Economia e Unione europea. Bini Smaghi: “Lo spread dipende dalla credibilità dei programmi”

I prossimi mesi saranno potenzialmente in grado di cambiare il corso della storia dell’integrazione europea. Lorenzo Bini Smaghi, presidente di Societé Generale, visiting Scholar al Weatherhead Center for International Affairs di Harvard, dal 2005 al 2011 membro del Comitato esecutivo della Banca centrale europea, commenta la tormentata fase politico-economica che sta vivendo l’Unione europea: "Gli inglesi stanno capendo che da soli, schiacciati tra giganti come la Cina, gli Stati Uniti, l’India, senza lo scudo europeo, si rischia l’isolamento"

Elezioni europee nella prossima primavera, turbolenze sul debito pubblico italiano, movimenti e partiti di ispirazione sovranista che stanno lentamente crescendo nelle percentuali e cambi di leadership in vista nelle due maggiori potenze continentali (Angela Merkel ha già annunciato il suo ritiro mentre Emmanuel Macron sta lentamente consumando la sua popolarità). I prossimi mesi saranno potenzialmente in grado di cambiare il corso della storia dell’integrazione europea. Lorenzo Bini Smaghi, presidente di Societé Generale, visiting Scholar al Weatherhead Center for International Affairs di Harvard, dal 2005 al 2011 membro del Comitato esecutivo della Banca centrale europea, commenta la tormentata fase politico-economica che sta vivendo l’Unione europea.

Professor Bini Smaghi, cosa la preoccupa maggiormente dal punto di vista macroeconomico per il futuro a breve dell’area euro?
Dopo anni di ripresa economica l’economia mondiale prima o poi registrerà una fase di rallentamento.
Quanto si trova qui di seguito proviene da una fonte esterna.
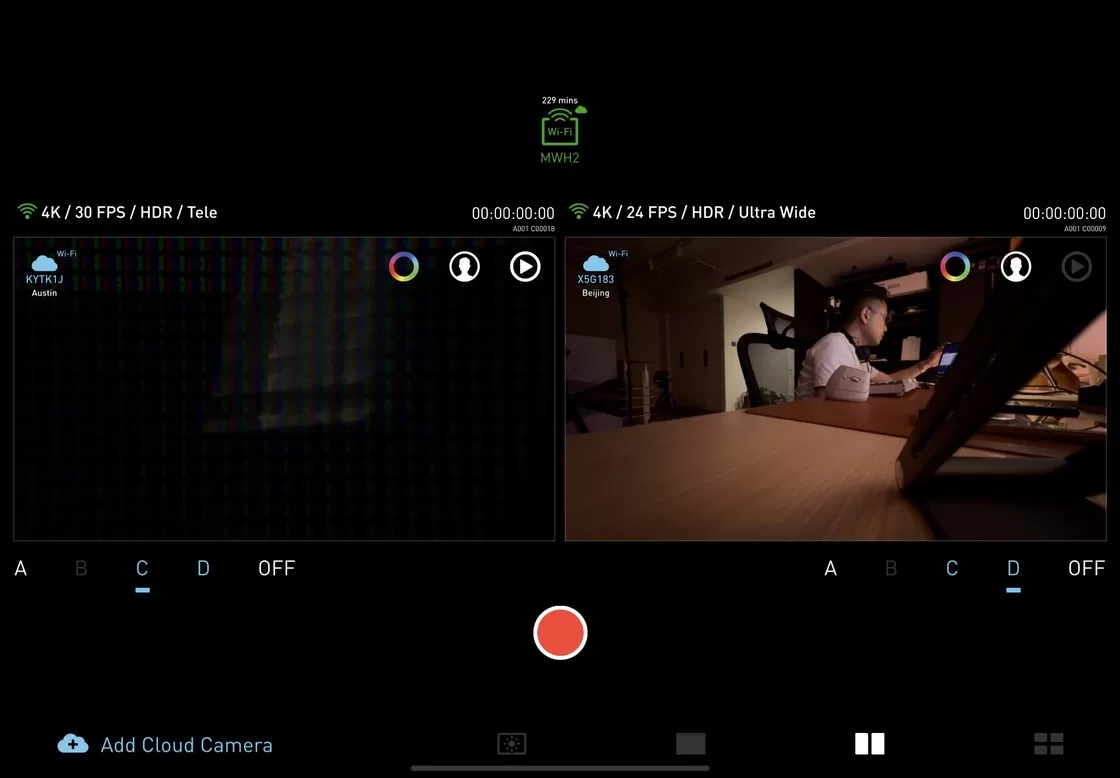
Task: Start recording with the red button
Action: click(x=560, y=633)
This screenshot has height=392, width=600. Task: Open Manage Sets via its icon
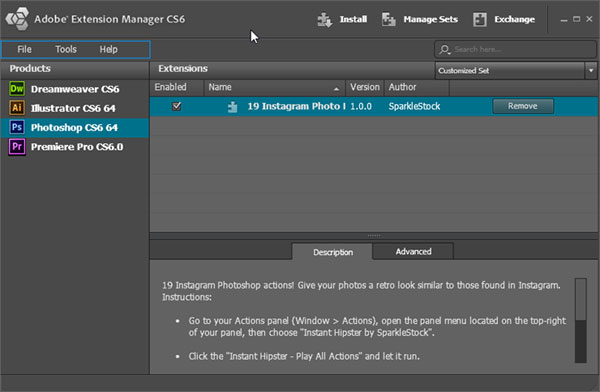click(388, 20)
È necessario che le finanze pubbliche e i mercati finanziari siano pronti e si trovino in una situazione solida, per far fronte alle ripercussioni di un tale rallentamento.

In altre parole, fin quando l’economia cresce bisogna mettere fieno in cascina, non spendere di più.
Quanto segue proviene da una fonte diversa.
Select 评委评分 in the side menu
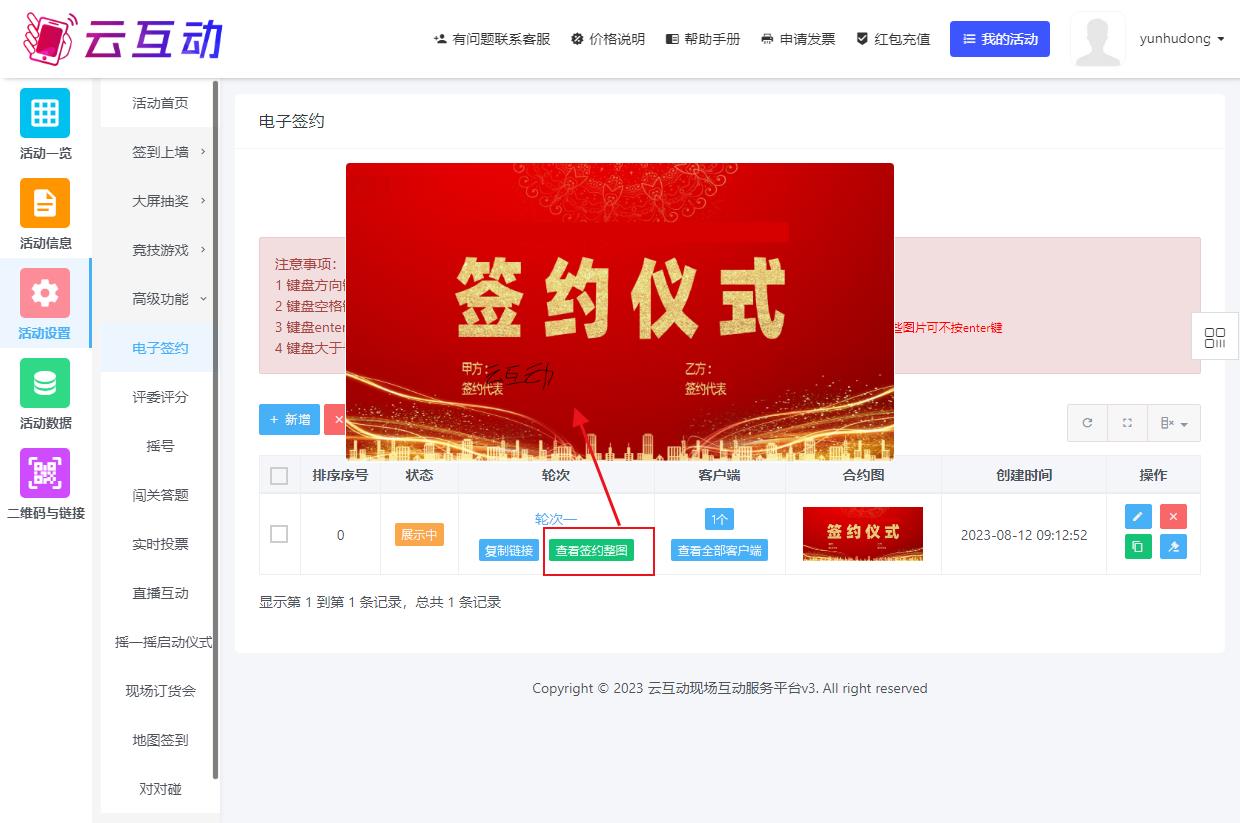This screenshot has height=823, width=1240. [x=160, y=397]
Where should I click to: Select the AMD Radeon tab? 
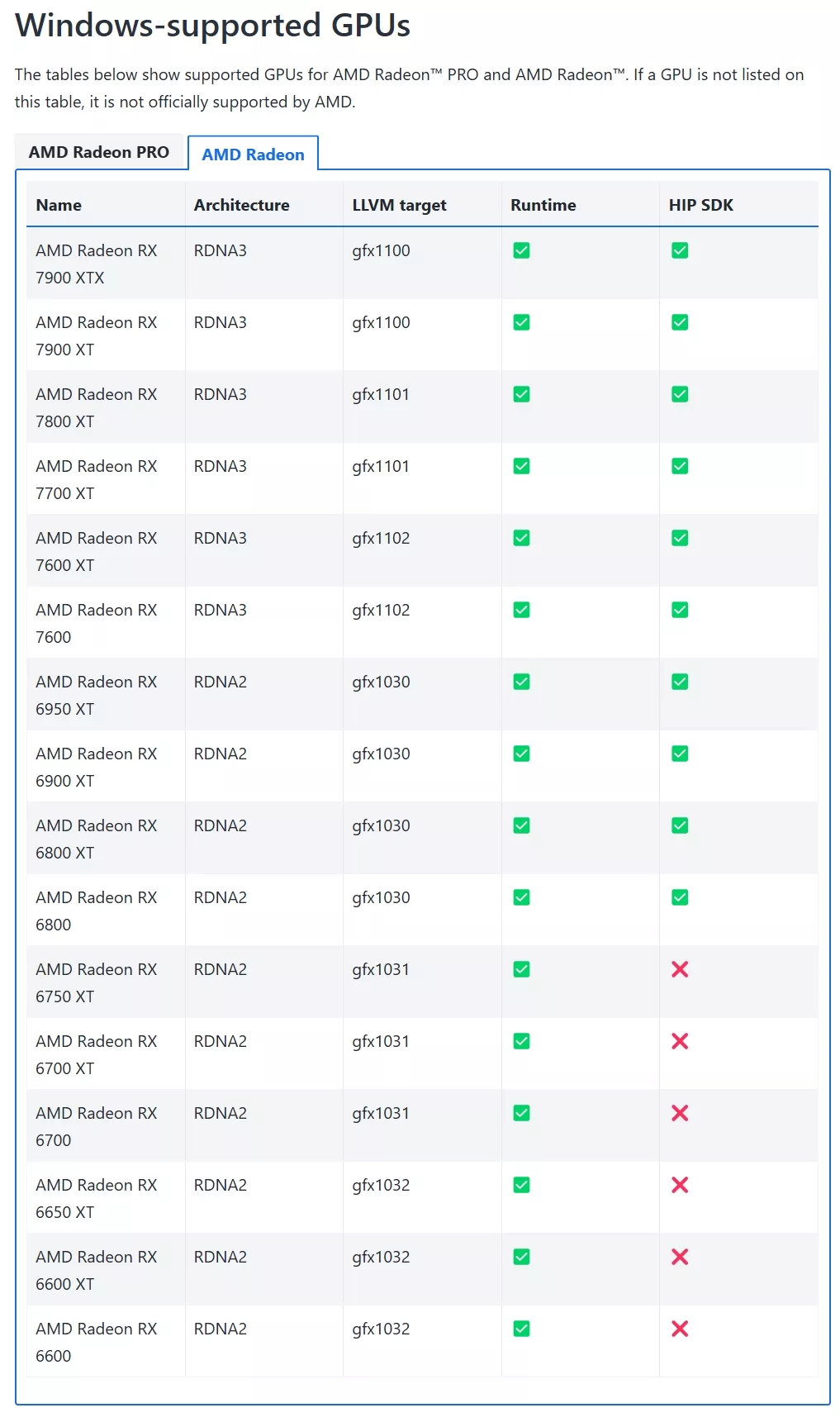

All’orizzonte si profila anche la fine del quantitative easing da parte della Bce. I mercati internazionali hanno già “scontato” nelle loro valutazioni la fine della politica espansiva di Francoforte o ci potranno essere ulteriori ripercussioni?
Non dovrebbero esserci effetti particolari, perché la decisione è stata annunciata da tempo e anticipata dai mercati. L’evoluzione dello spread dipenderà dalle politiche di bilancio nazionali e dalla credibilità dei programmi.
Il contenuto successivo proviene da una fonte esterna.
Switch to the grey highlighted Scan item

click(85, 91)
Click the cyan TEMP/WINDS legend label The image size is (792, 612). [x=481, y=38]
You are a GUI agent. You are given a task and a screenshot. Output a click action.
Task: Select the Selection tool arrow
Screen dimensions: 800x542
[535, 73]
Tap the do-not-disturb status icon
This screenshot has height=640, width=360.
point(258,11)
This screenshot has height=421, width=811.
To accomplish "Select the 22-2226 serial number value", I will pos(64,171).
Una divergenza sempre più marcata tra i governi di Germania, Francia e Italia, unitamente a turbolenze sui mercati e ad un depotenziamento delle forze europeiste a Bruxelles, potrebbe comportare “shock” sistemici nel processo di integrazione europea?
Non credo, in tutti i Paesi ci possono essere dei ricambi politici, ma è poi necessario lavorare con gli altri per mettere in atto politiche efficaci a livello europeo.

Dare contro all’Europa, e agli altri governi, significa in fin dei conti isolarsi, e ciò va contro l’interesse dei singoli Paesi.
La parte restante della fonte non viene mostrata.